The task: Transcribe, with complete accuracy, all of the entries below except for the pictures.

(Excerpts from a dataset)
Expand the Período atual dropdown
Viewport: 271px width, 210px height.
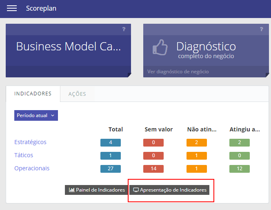coord(36,115)
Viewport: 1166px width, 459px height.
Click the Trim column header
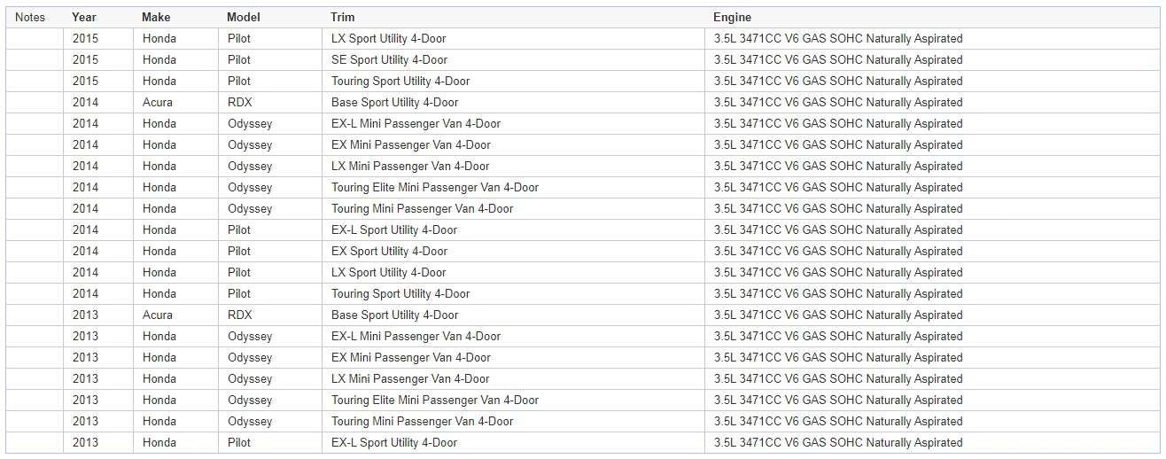tap(343, 18)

Reply:
Expand the Período atual dropdown
Viewport: 271px width, 210px height.
coord(36,115)
Viewport: 1166px width, 459px height.
Click the Trim column header
tap(343, 18)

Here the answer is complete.